Third mobile-phone-unlocking bill introduced

Momentum to overturn the Library of Congress' decision seems to be building

By , IDG News Service |  IT Management

Momentum is growing in the U.S. Congress to overturn a U.S. Library of Congress ruling that took mobile phone unlocking out of the legal exemptions to the Digital Millennium Copyright Act.

Late Monday, a group of senators and representatives, including the chairmen of the Senate Judiciary and the House Judiciary committees, introduced legislation that would temporarily reverse the Library of Congress' decision to remove mobile phone unlocking from the legal exemptions to prosecution under the DMCA.

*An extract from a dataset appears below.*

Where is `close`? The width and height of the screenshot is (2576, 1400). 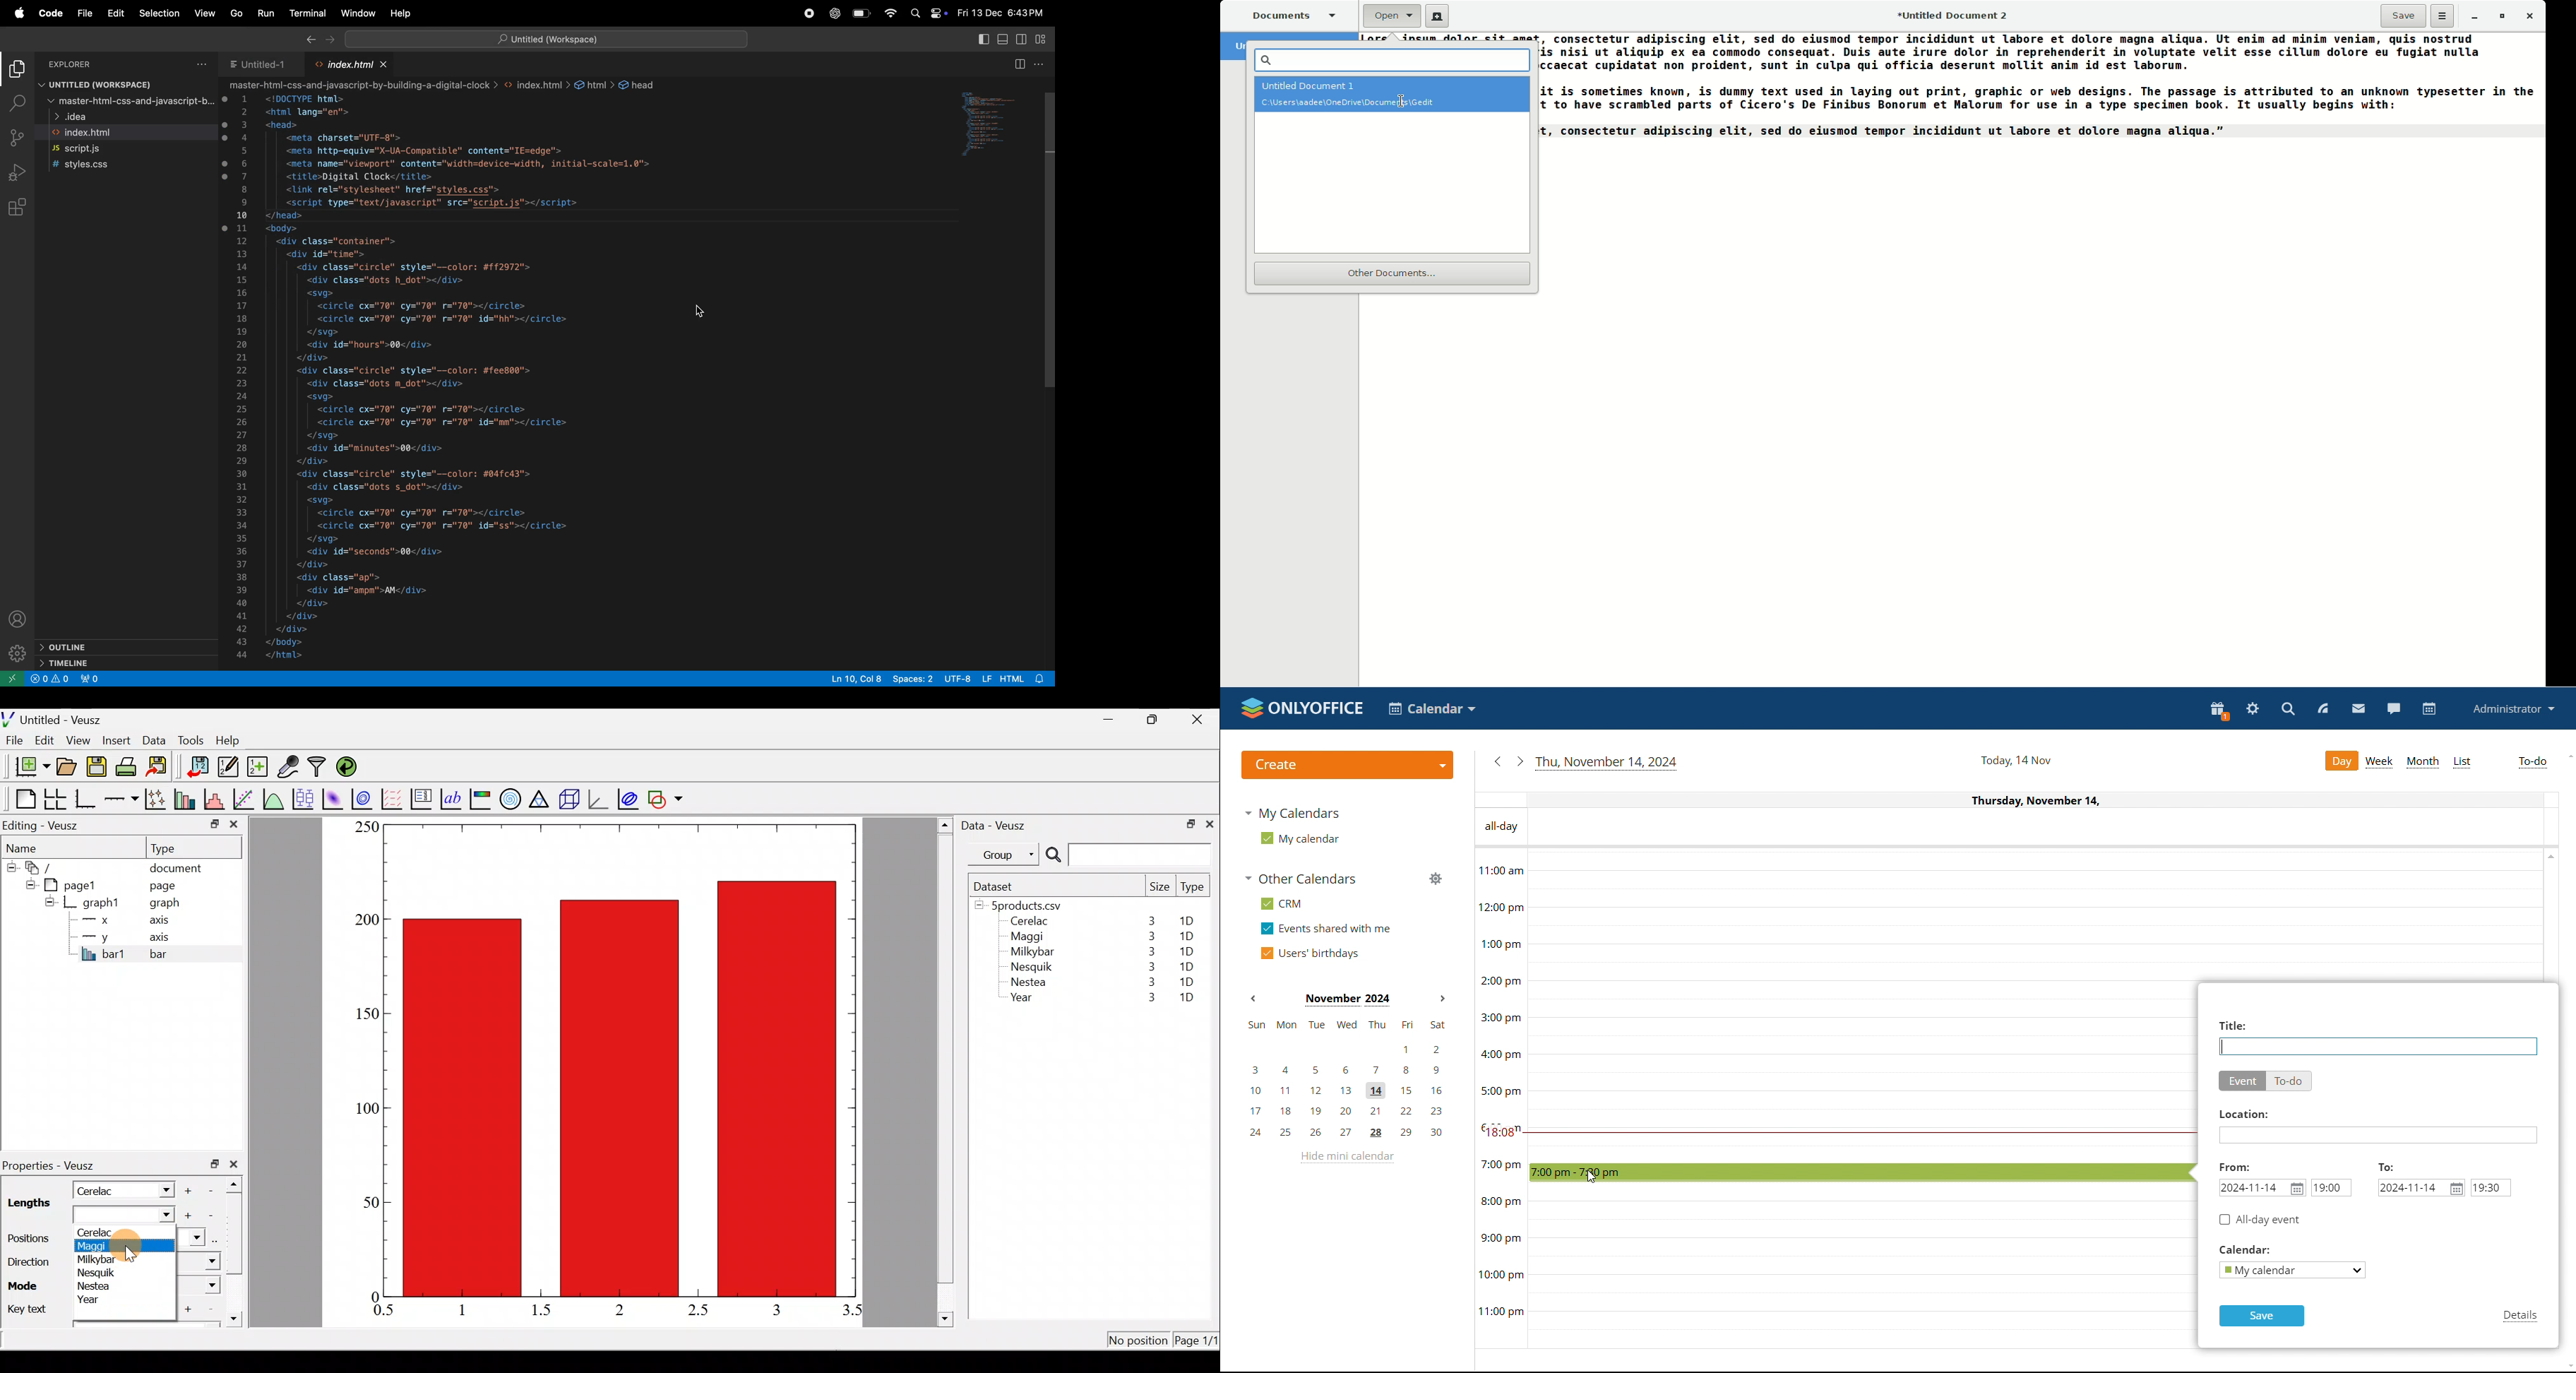 close is located at coordinates (236, 1164).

Among the sponsors of the Unlocking Consumer Choice and Wireless Competition Act are Senator Patrick Leahy, a Vermont Democrat and Senate Judiciary Committee chairman, and Representative Bob Goodlatte, a Virginia Republican and Leahy's House counterpart. The bill is the third introduced to legalize mobile phone unlocking, typically used to switch carriers.

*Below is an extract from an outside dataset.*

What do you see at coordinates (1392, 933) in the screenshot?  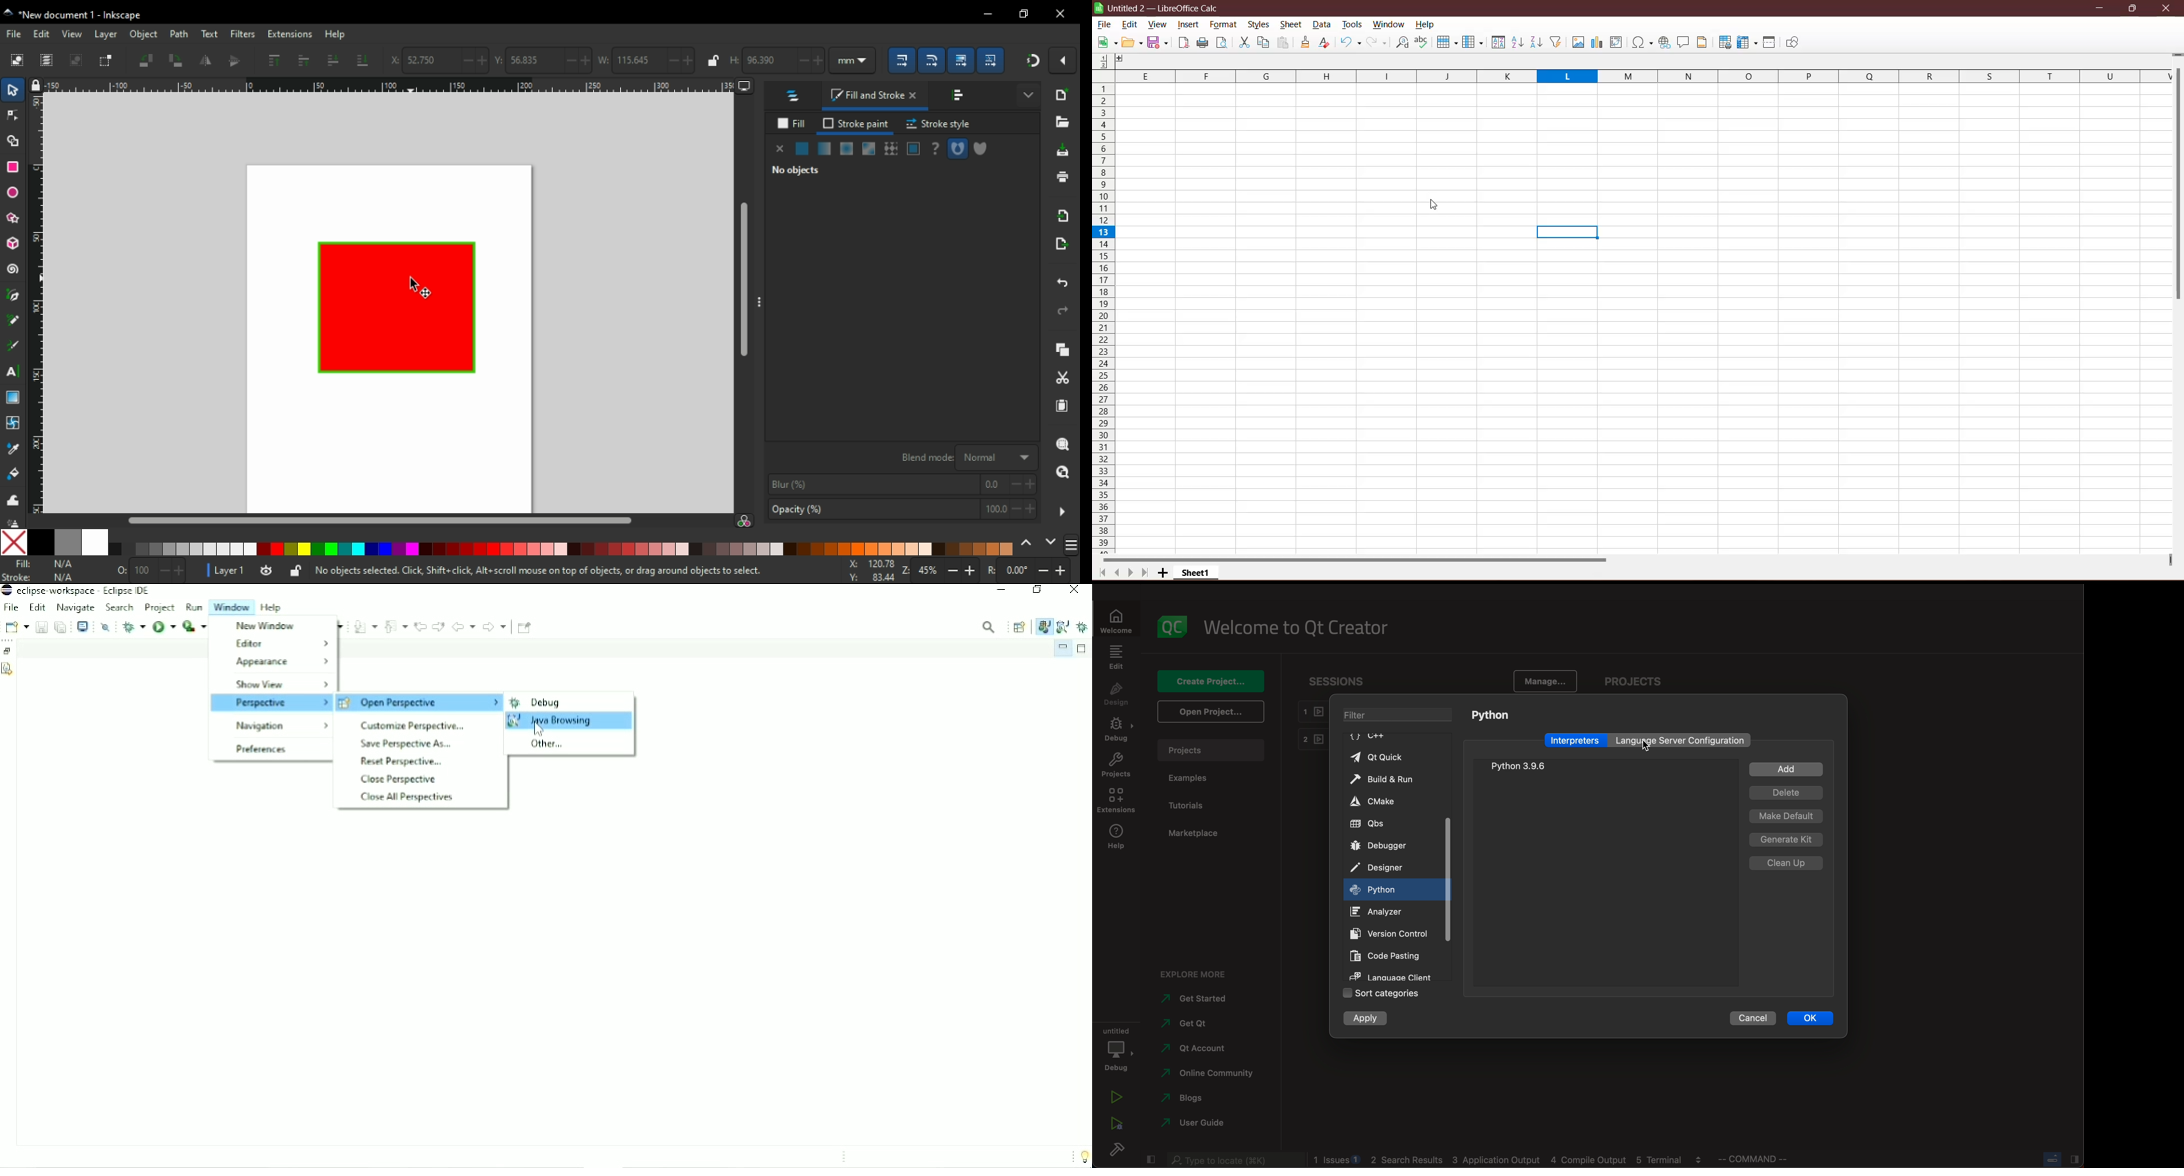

"This straightforward restoring bill is about promoting consumer rights," Leahy said in a statement. "When consumers finish the terms of their contract, they should be able to keep their phones and make their own decision about which wireless provider to use."

The legislation is co-sponsored by several other members of both committees, indicating it is likely to move forward.

Leahy was chief sponsor of the controversial copyright enforcement bill Protect IP Act during the last session of Congress, and Goodlatte was a co-sponsor of the similar Stop Online Piracy Act (SOPA).

Phone unlocking entrepreneur Sina Khanifar, author of a successful WhiteHouse.gov petition objecting to the Library of Congress' decision, said the bill from Leahy and Goodlatte doesn't go far enough, because it would only reverse the decision for three years.

"At best it is a very temporary fix to an ongoing problem," Khanifar said in an email. "In 2015, the librarian of congress will go through the exemption rulemaking process again. The librarian may decide to remove the unlocking exemption again then, causing the whole problem all over again."

The bill doesn't address problems with the process to create exemptions to the DMCA, he added. Consumers need a permanent exemption for phone unlocking, he said. The new bill "falls far short of that," he added.